Pero si volvemos a Fuster, nos damos cuenta de que, cuando se refiere al catalán no lo hace tanto para hablar de una cultura oprimida, sino que de un «nacionalismo oprimido». Según el escritor, «los nacionalismos – estatales han tenido la misión histórica de hacerse la guerra unos a otros» y, por ello, «tan repugnante es un nacionalismo como el otro». Aún así, Fuster cree que «deberíamos hacer una concesión al nacionalismo de los oprimidos: de las nacionalidades oprimidas». Y el caso del nacionalismo catalán lo considera, por tanto, legítimo, como «un mal menor», ya que, en definitiva, el culpable es el españolismo [3].
Recorremos, sin embargo, a Ernest Gellner, antropólogo y teórico del nacionalismo, para darnos cuenta de que, si aplicamos la prerrogativa de Fuster, en realidad cualquier nacionalismo debería pasar a ser considerado como «un mal menor». Según Gellner, la habilidad del nacionalismo es presentar la formación estatal como algo que es natural y propio para una cultura determinada: «el nacionalismo sostiene que (estado y nación) están hechos el uno para otro» [4]. Sin la cuestión del estado el nacionalismo no tiene sentido y, así , podemos pensar que la diferencia que plantea Fuster entre «repugnantes nacionalismos – estatales» y unos «nacionalismos oprimidos» no tiene razón de ser. La misma ideología nacionalista lleva implícita la existencia de estado y, un nacionalismo sin estado, no puede tener ninguna otra vocación que la de querer conseguir uno propio.
Probablemente, Fuster también haya considerado el nacionalismo catalán como un «mal menor» ya que lo ve «tímidamente reivindicativo» [5], y probablemente pasajero, que se disipará una vez que este alcance su meta. Pero, según Gellner, es improbable que ocurra, ya que, cuando se dispone de un estado el principio nacionalista sigue velando para que sus principios no se vean violados y se mantenga la congruencia entre la unidad nacional y la política.

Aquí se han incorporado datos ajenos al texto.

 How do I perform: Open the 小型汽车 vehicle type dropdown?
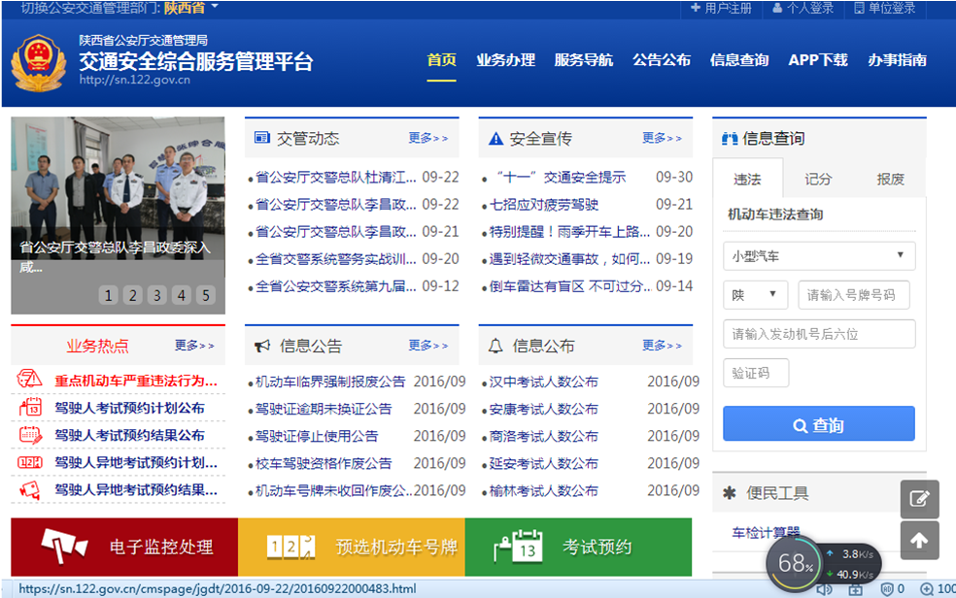tap(819, 256)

Para un nacionalista catalán, por tanto, la mala noticia es que a ojos de Gellner no hay exención para la víctima, y que la frase de Fuster «hay catalanistas porque hay españolistas» es, efectivamente, tan cierta como también lo es su reverso: «hay españolistas porque hay catalanistas».
Al nacionalista catalán no sé hasta qué punto le parecerá una buena noticia, en cambio, que, a ojos de P., la cultura catalana ya se haya convertido perfectamente articulada como nacional, hasta el punto de confundirla por una estatal y que en ningún caso la percibiera como una oprimida. Aunque con la contrapartida de que esta cultura le resulte anodina y poco interesante. A los artistas etnógrafos o multiculturalistas no creo que sea el nacionalismo propiamente o las aspiraciones soberanistas lo que les tira para atrás a la hora de atender las particularidades de la cultura catalana con sus proyectos. Se trata de algo que se deriva de ello: es la articulación de la cultura como nacional, que pasa por presentarla como un todo autosuficiente, congruente, protegido institucionalmente y como natural para una comunidad determinada. Tal y como señala Zygmunt Bauman: «Para transformarse en nacional, la cultura tenía que empezar por negar que se trataba de un proyecto, tenía que disfrazarse de naturaleza» [6].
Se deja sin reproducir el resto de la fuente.